** Opening Working data block **

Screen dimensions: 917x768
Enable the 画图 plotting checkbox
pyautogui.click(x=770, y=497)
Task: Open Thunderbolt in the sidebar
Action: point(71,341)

** Closing Working data block **

When you write out the listing, keep every line exactly as it is above.

Answer box:
Screen dimensions: 917x768
Enable the 画图 plotting checkbox
pyautogui.click(x=770, y=497)
Task: Open Thunderbolt in the sidebar
Action: point(71,341)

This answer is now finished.